Chicago’s construction set-side program for minorities and women is one of the last surviving big-city programs in the country.
On Wednesday, the groundwork was laid to keep it that way and perhaps even raise the bar to benefit both disadvantaged groups.
Meeting virtually for the first time, the City Council’s Committee on Contracting Oversight and Equity voted to extend the set-aside requirements until September 2021 to give a consultant time to complete the “disparity study” required to justify continuing and strengthening the program.
Colette Holt had been scheduled to complete her study by Dec. 31, but “COVID came along to set us a little bit behind schedule,” she told aldermen Wednesday. Holt promised to have “findings for initial review sometime in early spring.”
In 2016, minority and female contractors demanding a bigger piece of the pie temporarily derailed then-Mayor Rahm Emanuel’s plan to extend the construction set-aside program for five years.
The City Council ultimately approved the extension, but only after Emanuel agreed to raise the bar by 2 percentage points for both minorities (increased to 26%) and women (increased to 6%).
Now, Ald. Gilbert Villegas (36th), Mayor Lori Lightfoot’s floor leader, hopes to use the latest extension and disparity study to justify raising the bar yet again — to 30% for companies owned by minorities and 10% for firms controlled by women.

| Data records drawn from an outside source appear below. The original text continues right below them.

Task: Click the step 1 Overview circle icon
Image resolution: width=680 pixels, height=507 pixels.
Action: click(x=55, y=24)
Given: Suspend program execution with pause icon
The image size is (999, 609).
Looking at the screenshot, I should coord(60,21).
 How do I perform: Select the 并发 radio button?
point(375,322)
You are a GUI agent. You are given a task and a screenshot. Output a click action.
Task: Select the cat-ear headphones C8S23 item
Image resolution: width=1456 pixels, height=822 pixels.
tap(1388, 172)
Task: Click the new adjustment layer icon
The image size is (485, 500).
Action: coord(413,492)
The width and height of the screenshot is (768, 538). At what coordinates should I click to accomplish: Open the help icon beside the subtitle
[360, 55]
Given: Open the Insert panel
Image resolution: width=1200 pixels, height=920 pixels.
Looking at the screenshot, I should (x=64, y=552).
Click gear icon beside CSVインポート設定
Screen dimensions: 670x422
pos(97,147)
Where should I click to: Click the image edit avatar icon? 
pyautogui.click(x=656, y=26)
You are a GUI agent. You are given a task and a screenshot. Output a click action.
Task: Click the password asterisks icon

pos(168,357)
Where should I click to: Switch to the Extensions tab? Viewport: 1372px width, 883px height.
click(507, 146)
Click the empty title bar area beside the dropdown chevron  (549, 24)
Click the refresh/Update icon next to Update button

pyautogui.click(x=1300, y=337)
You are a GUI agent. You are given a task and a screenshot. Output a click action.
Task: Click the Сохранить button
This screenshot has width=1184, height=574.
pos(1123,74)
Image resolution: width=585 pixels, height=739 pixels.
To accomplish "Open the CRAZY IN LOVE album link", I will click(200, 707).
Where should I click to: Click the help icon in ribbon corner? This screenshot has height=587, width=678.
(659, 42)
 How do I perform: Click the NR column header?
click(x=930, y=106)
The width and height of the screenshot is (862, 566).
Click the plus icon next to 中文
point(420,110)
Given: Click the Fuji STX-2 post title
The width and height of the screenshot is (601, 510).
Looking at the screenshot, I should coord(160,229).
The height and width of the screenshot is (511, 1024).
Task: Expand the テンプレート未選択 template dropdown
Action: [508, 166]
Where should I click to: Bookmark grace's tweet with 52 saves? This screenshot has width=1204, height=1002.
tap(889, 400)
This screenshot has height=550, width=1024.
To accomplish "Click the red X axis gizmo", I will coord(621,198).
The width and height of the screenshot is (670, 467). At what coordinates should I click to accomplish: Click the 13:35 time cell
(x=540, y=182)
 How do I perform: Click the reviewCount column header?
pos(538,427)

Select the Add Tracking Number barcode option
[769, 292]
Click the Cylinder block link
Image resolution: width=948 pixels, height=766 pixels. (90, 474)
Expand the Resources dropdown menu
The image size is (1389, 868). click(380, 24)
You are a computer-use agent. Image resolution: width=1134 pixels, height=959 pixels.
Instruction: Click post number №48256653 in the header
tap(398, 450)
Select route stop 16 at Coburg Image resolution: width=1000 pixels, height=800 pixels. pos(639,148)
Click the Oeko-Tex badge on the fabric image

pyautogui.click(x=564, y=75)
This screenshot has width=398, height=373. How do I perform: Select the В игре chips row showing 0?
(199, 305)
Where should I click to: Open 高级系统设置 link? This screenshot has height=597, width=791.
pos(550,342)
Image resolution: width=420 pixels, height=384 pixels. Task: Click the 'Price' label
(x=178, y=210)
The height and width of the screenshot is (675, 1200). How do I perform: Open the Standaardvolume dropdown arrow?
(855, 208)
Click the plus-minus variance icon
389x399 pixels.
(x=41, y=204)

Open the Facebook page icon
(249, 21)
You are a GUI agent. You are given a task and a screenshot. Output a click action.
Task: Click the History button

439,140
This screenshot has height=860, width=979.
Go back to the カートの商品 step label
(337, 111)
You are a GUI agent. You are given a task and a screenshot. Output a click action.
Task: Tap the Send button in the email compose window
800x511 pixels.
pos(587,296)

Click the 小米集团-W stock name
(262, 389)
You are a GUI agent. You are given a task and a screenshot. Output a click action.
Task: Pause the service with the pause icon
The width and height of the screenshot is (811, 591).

“This really challenges the industry to say, ‘We have some goals that the city has put forward. How are we gonna try to make ’em?’ That’s a better approach instead of us setting the bar so low,” Villegas said Wednesday.
“If they don’t meet the 30 and 10, they have to explain why. There’s still a process they can go through. It’s not a quota program where they’re mandating. They have to demonstrate good-faith efforts.”
Ald. Jason Ervin (28th), chairman of the City Council’s Black Caucus, said he, too, would like to raise the bar for minorities and women — but only if the disparity study can justify it by proving there is market capacity.
“Of course we would like to see additional work for African-American companies. But we have to make sure we can stay within the confines of the law. The disparity study is supposed to show us what the capacity is. Then, we can make an educated decision, based on what the numbers look like,” Ervin said.
“When you talk about poverty, you talk about lack of opportunity. These businesses tend to hire people who look like them. That helps lift all of us up.”
Villegas also wants to raise caps on gross income and personal net worth that have forced construction companies owned by women and minorities out of Chicago’s set-aside program.
Companies are now forced to “graduate” from the set-aside program when their average gross receipts exceed $33 million over the previous three fiscal years and when the owner’s personal net worth tops $2.4 million.
Villegas branded those caps unrealistically low at a time when a $30 billion bonanza of construction contracts is coming down the pike from mega-projects like Lincoln Yards and “the 78” and public projects like a Chicago casino, O’Hare Airport expansion, the state capital plan and Lightfoot’s five-year, $3.7 billion capital plan.
He suggested increasing the caps to $10 million for personal net worth, and $100 million for gross receipts.
“That’s been one of the biggest barriers to really seeing minority-and women-owned firms take it to the next level where they can compete and really benefit the city by having more firms competing for work.”
The state of California has no caps and awarded “north of $20 billion” worth of business to minority firms last year, Villegas said. In capless Miami, minorities and women got $4.1 billion.
Chicago has limits and thresholds and managed just $680 million. The barrier is thresholds that follow “national standards” established by the Small Business Administration, he said.
“We’re the third most expensive market. We have to see some gross receipts and personal net worth that are relative to cities like New York and L.A. to really be fair,” Villegas said.
Ervin agreed raising the caps on personal net worth and gross receipts would “help more companies stay in” the set-aside program. He pointed to companies that “graduate out of the program, only to end up back in it because they don’t see the opportunities available in the general marketplace.”
In 2012, the city initiated a “Phased Graduation Program” that allows minority contractors that have exceeded the program’s size standards to gradually exit over three years. Those firms get a 75% credit the first year, 50% in year two, and 25% in year three.
Chicago’s set-aside program is one of the nation’s last, but the road to maintaining it has been rocky.
In 2003, a federal judge responded to a lawsuit filed by the Builders Association of Greater Chicago by outlining a series of legal deficiencies in the existing set-aside law and gave the city six months to correct the problems.
The Council followed the legal roadmap to the letter. Under the revamped ordinance, Asian-Americans were no longer automatically included in a “presumptively socially disadvantaged” group that includes African-Americans, Hispanics and women.
They were forced to apply individually and sign affidavits documenting past discrimination. Generalities and mere anecdotes were not enough. They had to cite specific incidents of discrimination, including names, dates, places and amounts of money denied.
The redrawn ordinance also included a five-year sunset provision.